- Born: May 25, 1980 (age 45) Tbilisi, Georgia
- Occupations: Journalist, Sports commentator
- Employer: PAMG
- Spouse: Narine Zakharyan
- Children: Natalie Kalantaryan, David Kalantaryan

= Eduard Kalantaryan =

Armenian sports commentator (born 1980)

Eduard Hrachi Kalantaryan (born 25 May 1980) works as a sports commentator in Public Television of Armenia.

==Biography==

In childhood Eduard had uneasy character, but his love towards sport has been discovered since childhood. His father has had great influence on it, as he is a great fan of sport. And that was of the reasons why Eduard played tennis for 16 years. After returning from the army, he decided not to continue his career, as he didn't see any future in it. Then one of his friends made a suggestion to him, to work in the news department of Public Television.

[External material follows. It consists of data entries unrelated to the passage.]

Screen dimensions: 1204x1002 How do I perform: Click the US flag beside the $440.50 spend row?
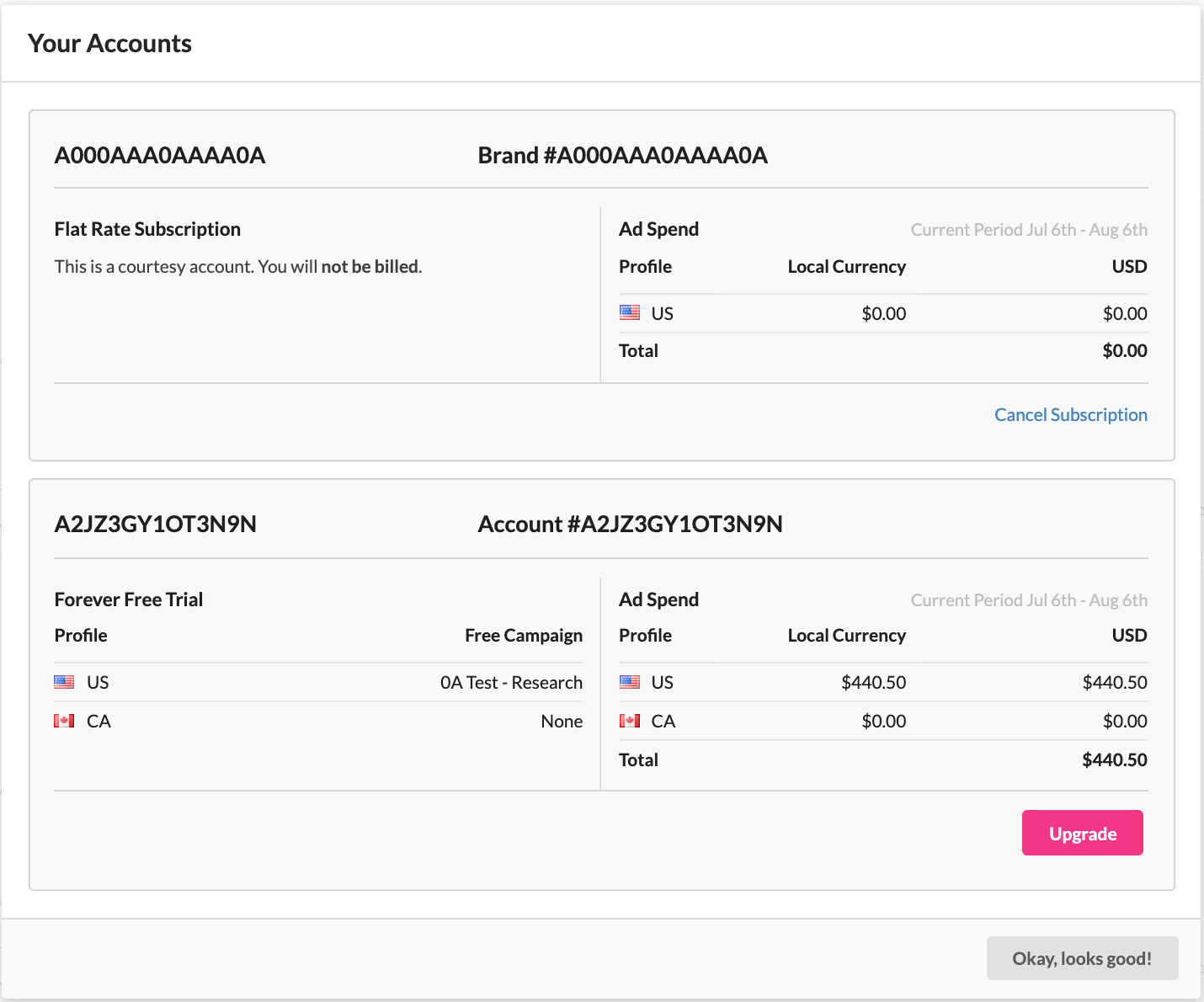630,682
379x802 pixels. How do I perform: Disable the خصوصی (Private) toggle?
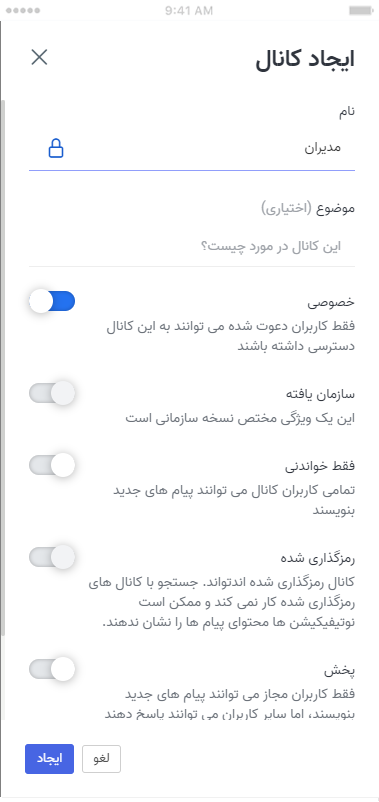[x=52, y=301]
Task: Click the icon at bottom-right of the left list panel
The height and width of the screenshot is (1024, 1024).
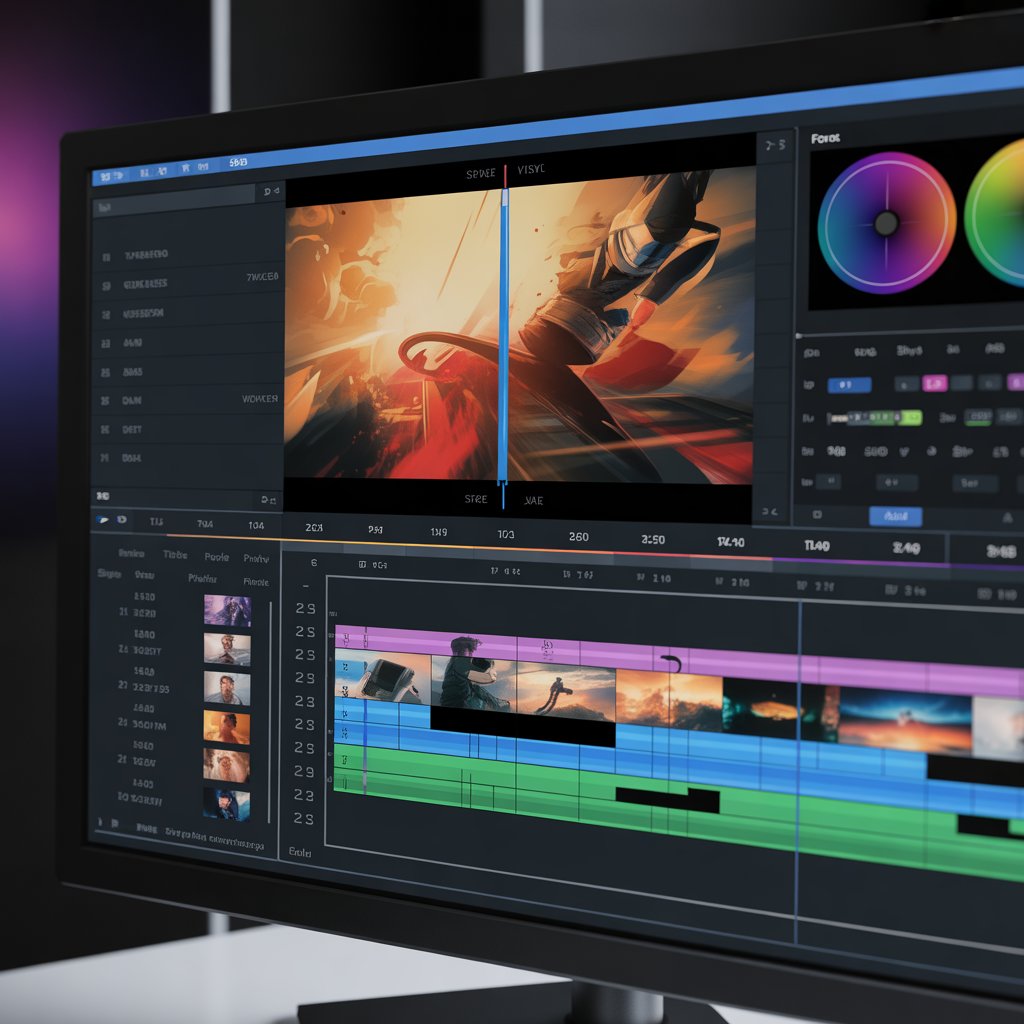Action: [x=268, y=498]
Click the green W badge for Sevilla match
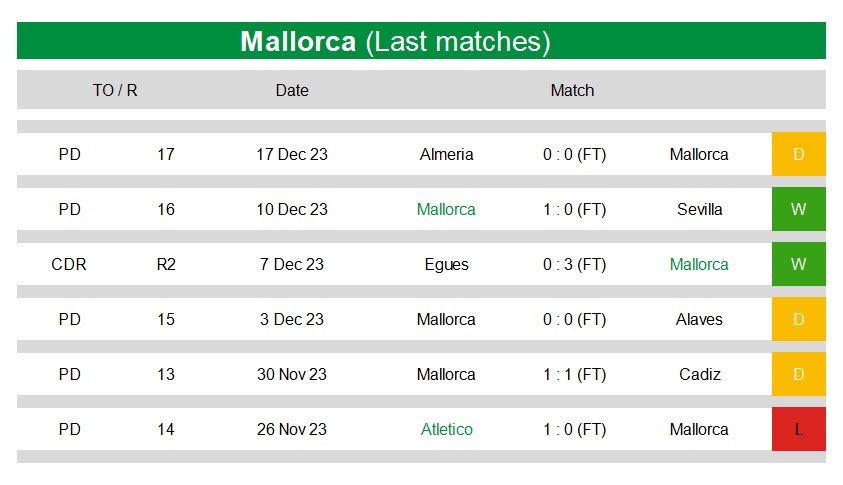Image resolution: width=843 pixels, height=485 pixels. click(798, 209)
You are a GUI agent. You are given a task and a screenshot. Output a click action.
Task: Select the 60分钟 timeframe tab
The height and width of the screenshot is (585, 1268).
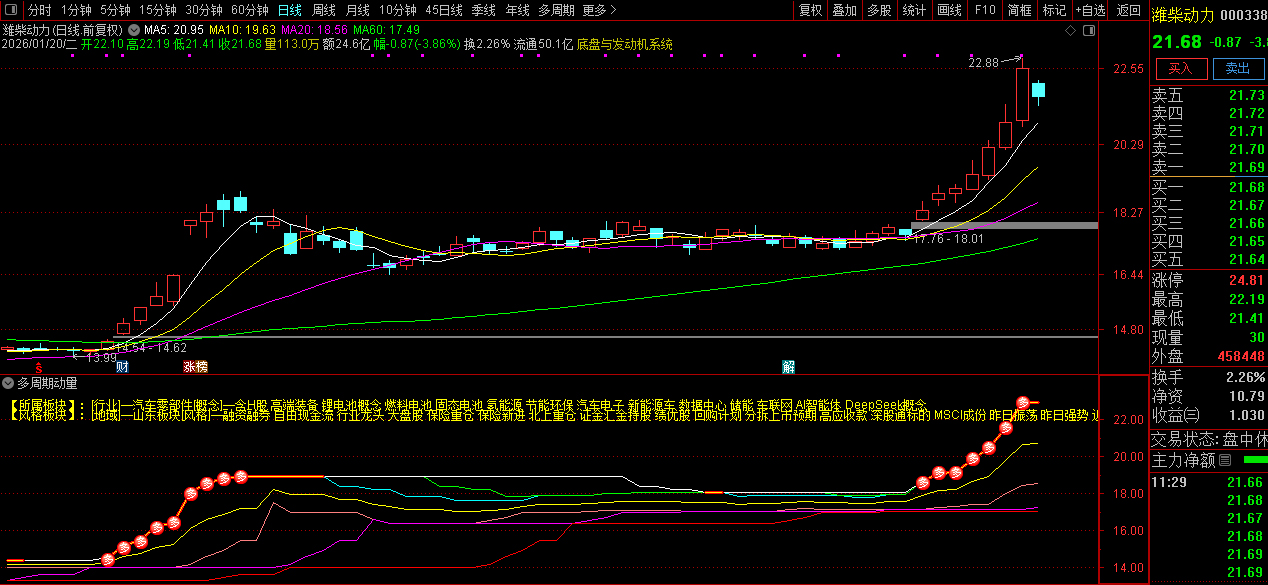click(249, 10)
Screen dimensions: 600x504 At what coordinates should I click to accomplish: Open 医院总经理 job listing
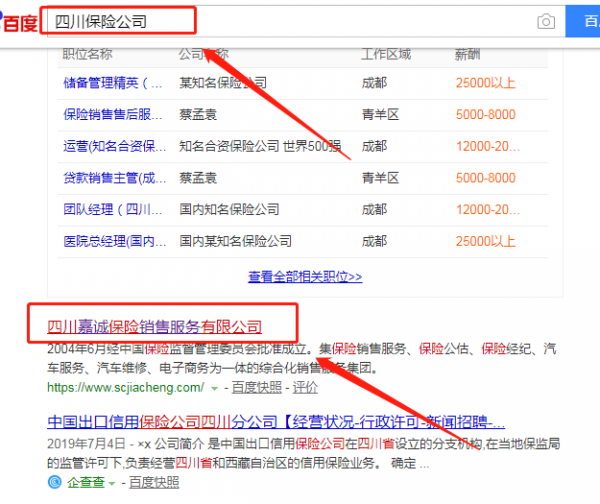tap(112, 241)
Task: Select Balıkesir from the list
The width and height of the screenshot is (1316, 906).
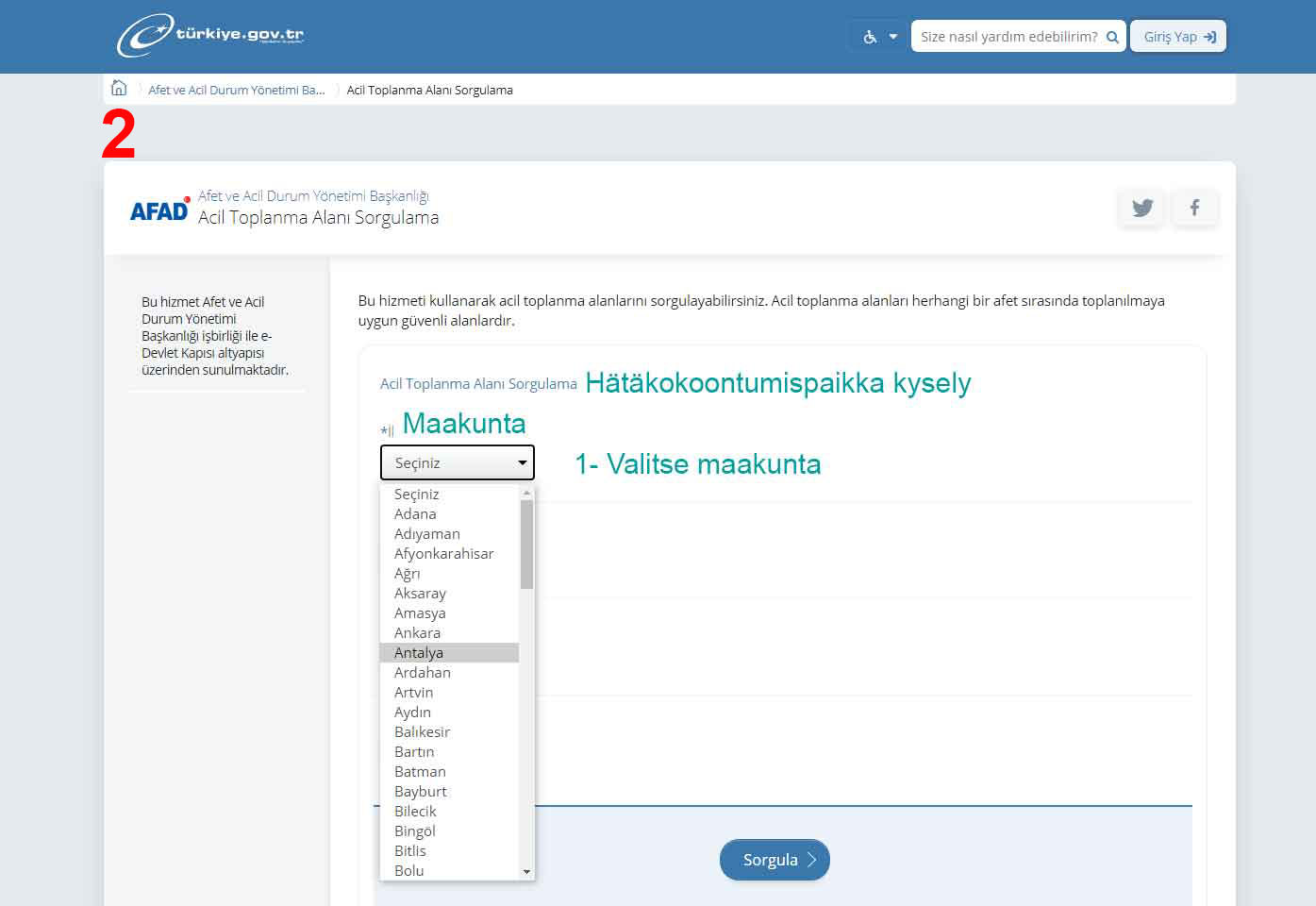Action: (422, 732)
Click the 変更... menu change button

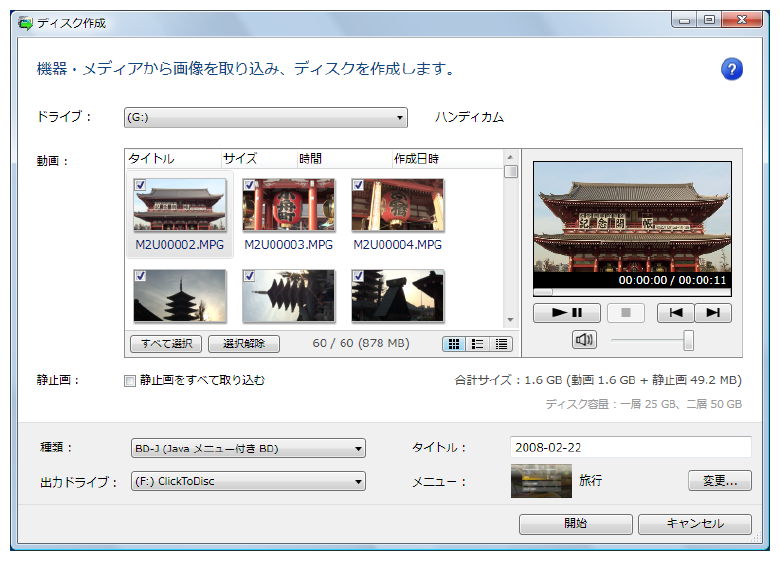point(719,481)
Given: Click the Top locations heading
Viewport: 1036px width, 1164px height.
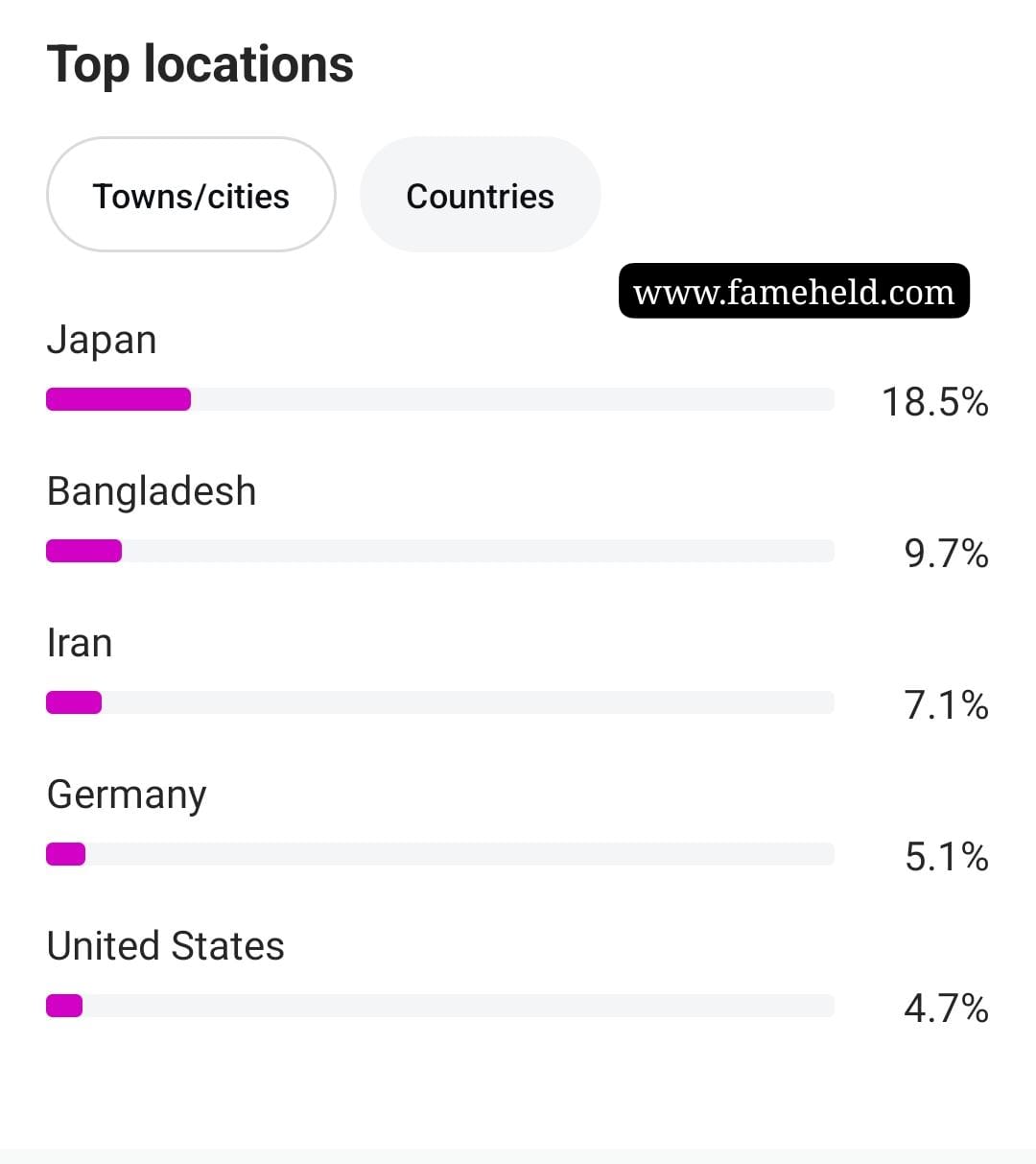Looking at the screenshot, I should point(200,64).
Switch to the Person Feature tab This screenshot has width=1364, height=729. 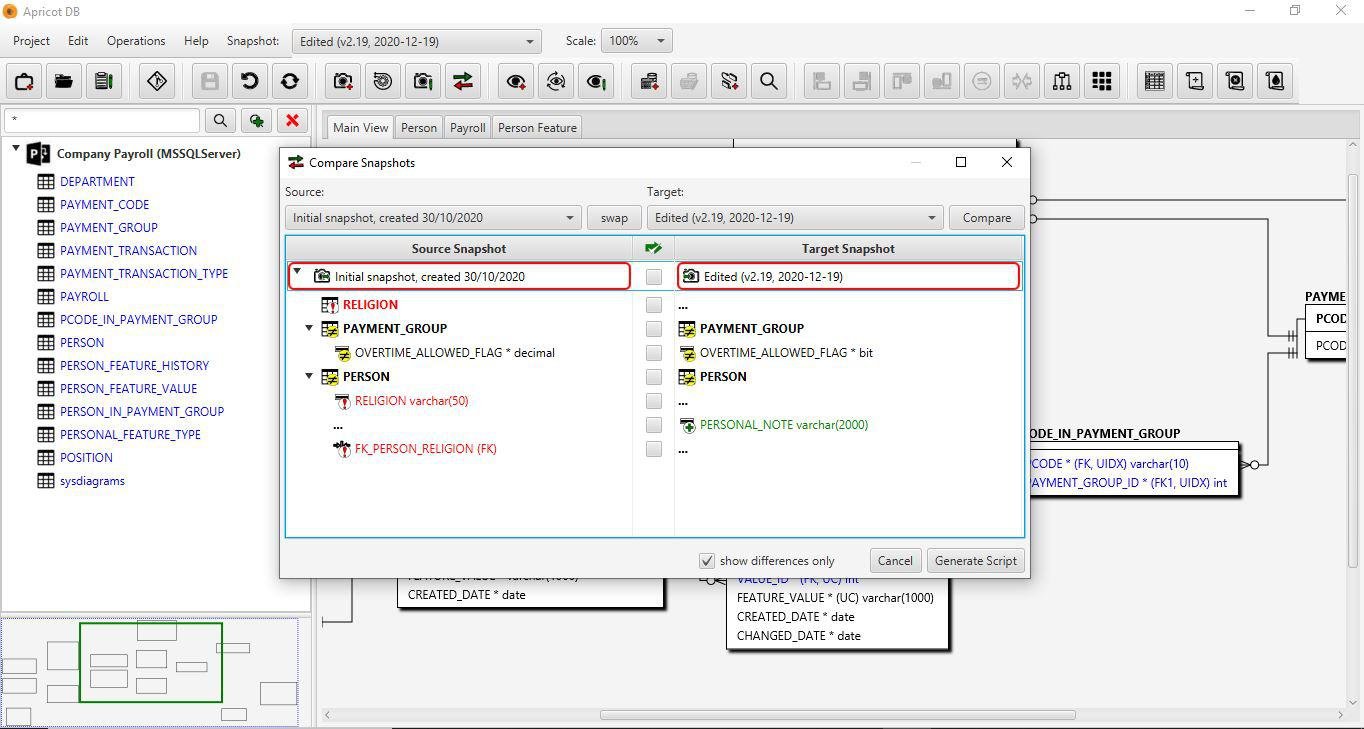tap(537, 128)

From 2004 to 2013 he worked in Public Television as an editor-commentator in the departmend of Sport. He has commented Olympic Games, football and other competitions from different kinds of sports. Since 2013 he has been working in Armenia and ATV TV stations as a sports commentator.

In ATV, he comments the matches of La liga. In Armenia TV, he works as a sports commentator on the programs (Ժամը) and "Live football". He also comments UEFA Champions League matches in Armenia TV and Premium Armenia. From 10 June - 10 July 2016, Eduard Kalantaryan commented EURO-2016 matches in Armenian Public Television.

==Personal life==

In 1996 he finished number 121 secondary school, situated in Yerevan. From 1997 to 2001 he studied in the Armenian State Institute of Physical Culture and received the qualification of the coach-pedagogue.
In his opinion, in his relationships with his elder sister has helped him a lot, as he was the youngest in the family.
In the family Eduard has been the youngest child. In 2007 he married Narine Zakharyan. He has two children, Natalie who was born on 12 August 2008, and David, who was born on 24 September 2015.